Collected data entries
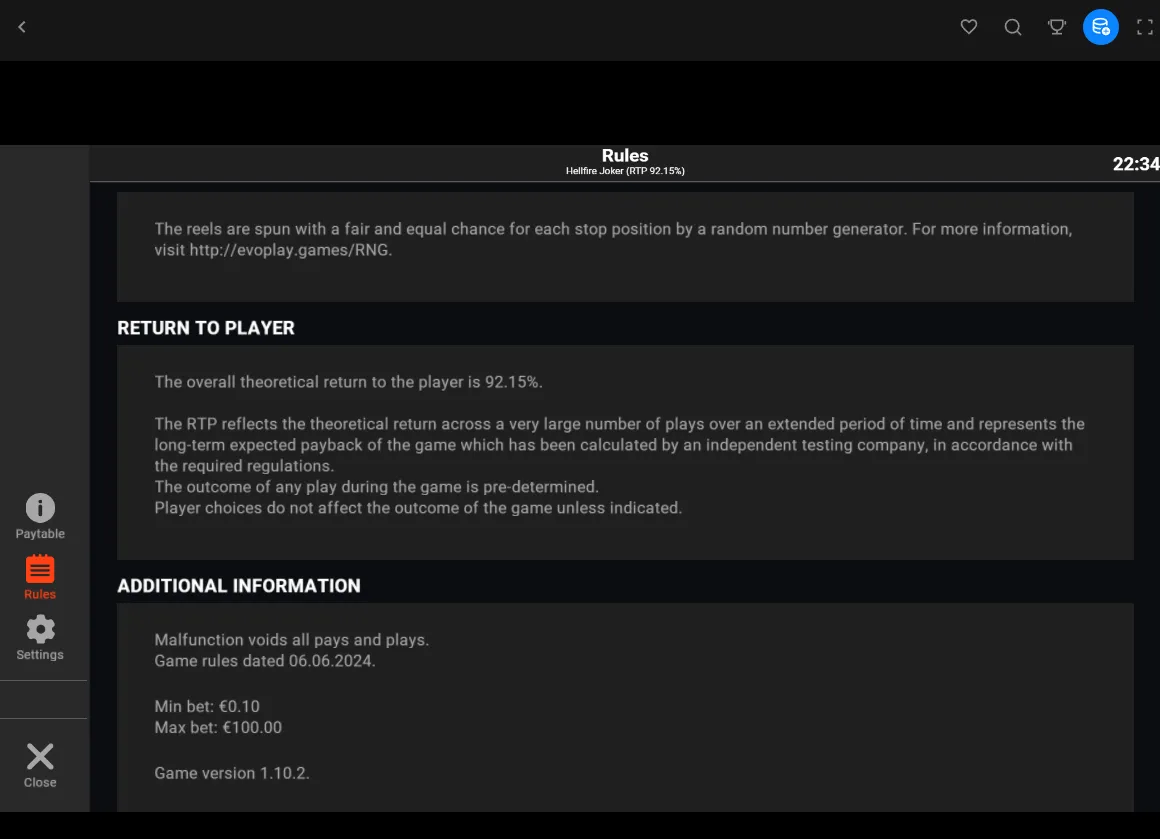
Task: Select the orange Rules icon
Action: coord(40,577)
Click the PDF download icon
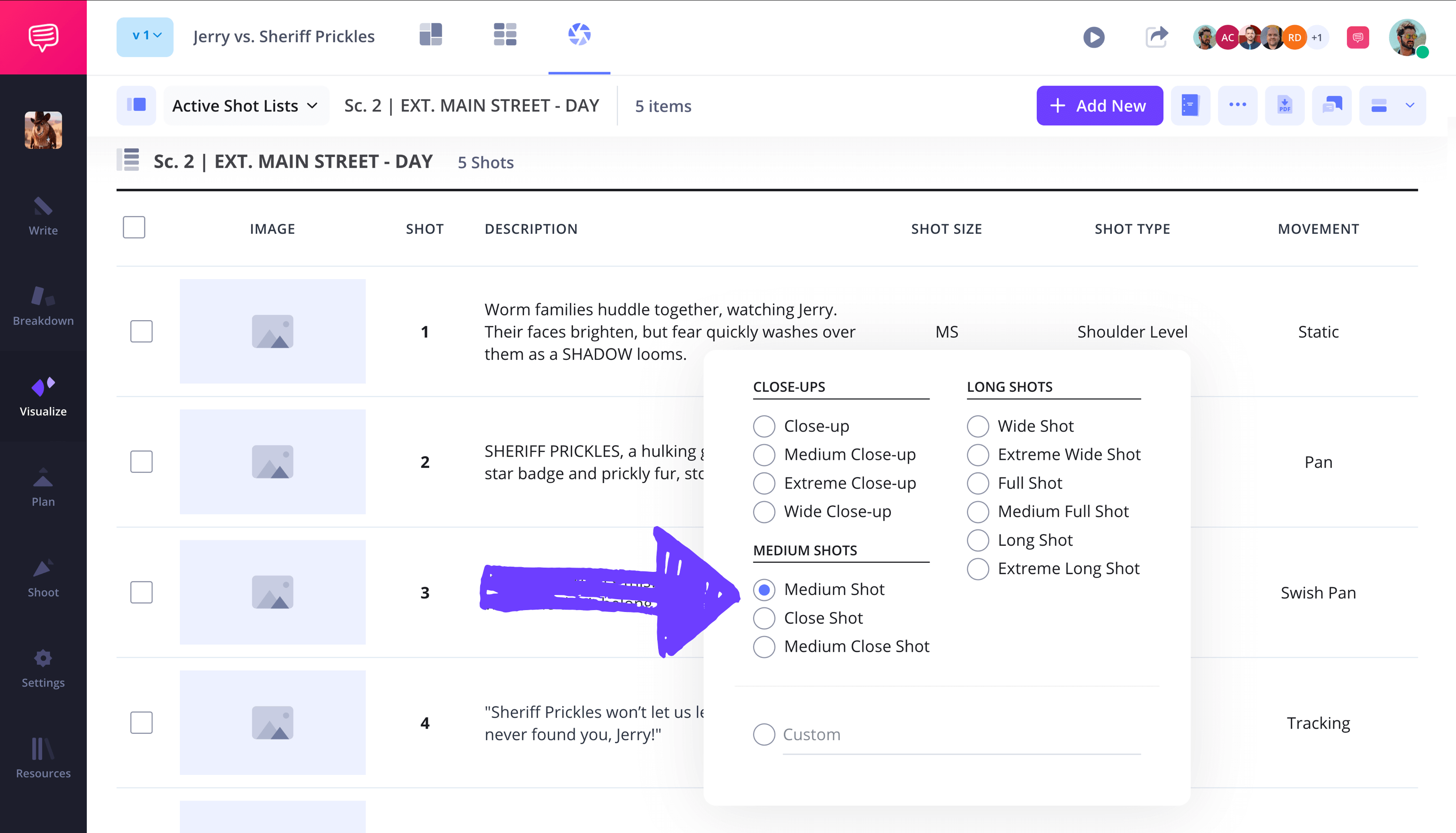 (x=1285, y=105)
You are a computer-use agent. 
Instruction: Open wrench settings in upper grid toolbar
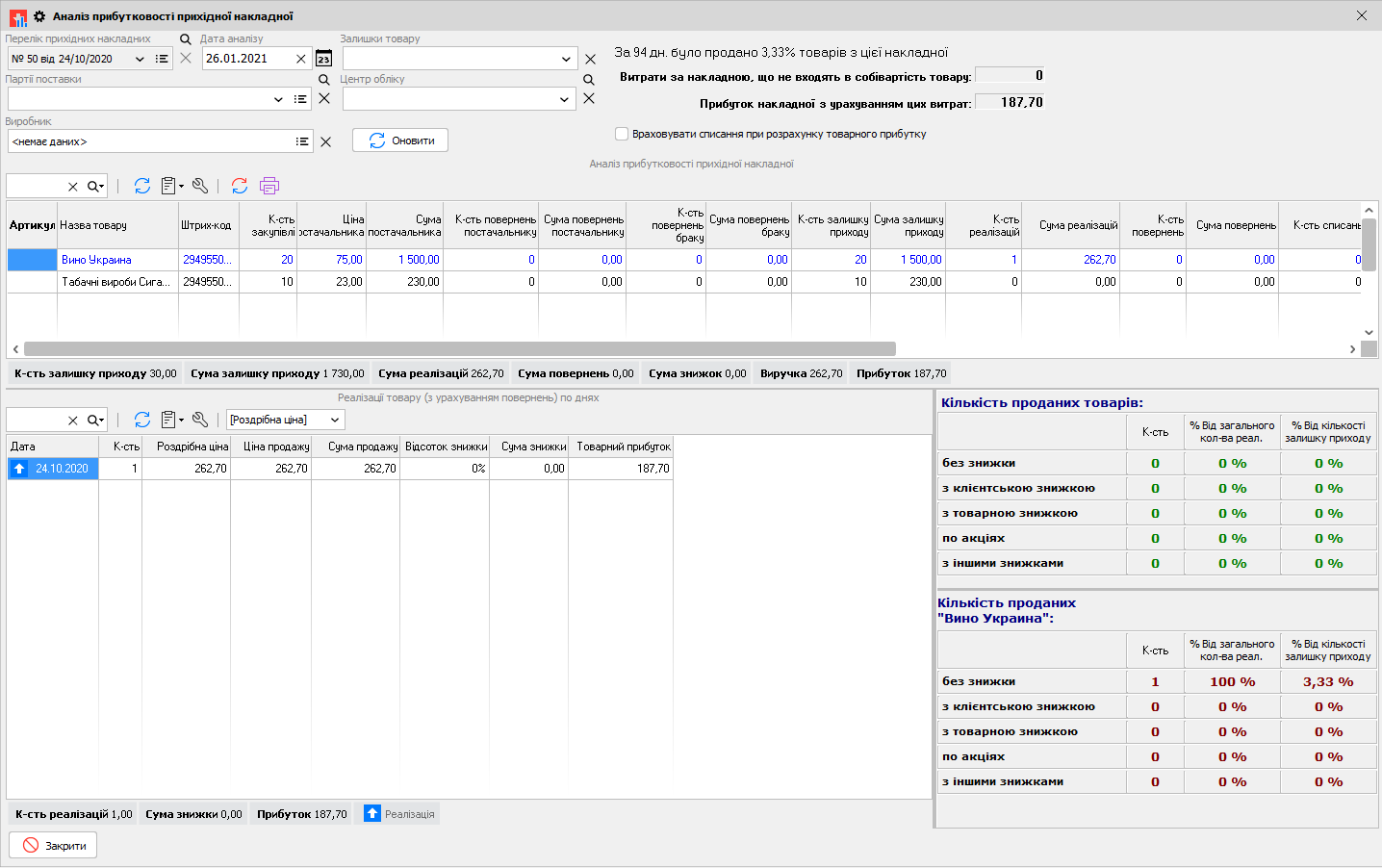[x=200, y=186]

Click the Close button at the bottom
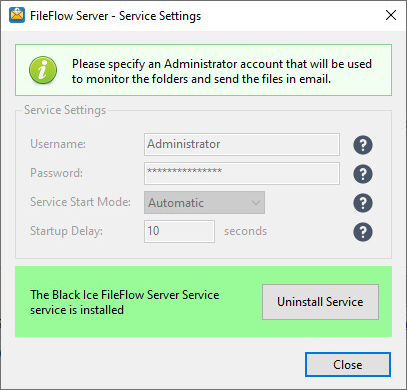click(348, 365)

Instruction
Reproduce the listing above line for line, omitting the pictures.

Problem solution
Task: Select the orange Rules icon
Action: coord(40,577)
Click the PDF download icon
 (x=1285, y=105)
You are a computer-use agent. 
Instruction: Open wrench settings in upper grid toolbar
[x=200, y=186]

Click the Close button at the bottom
click(348, 365)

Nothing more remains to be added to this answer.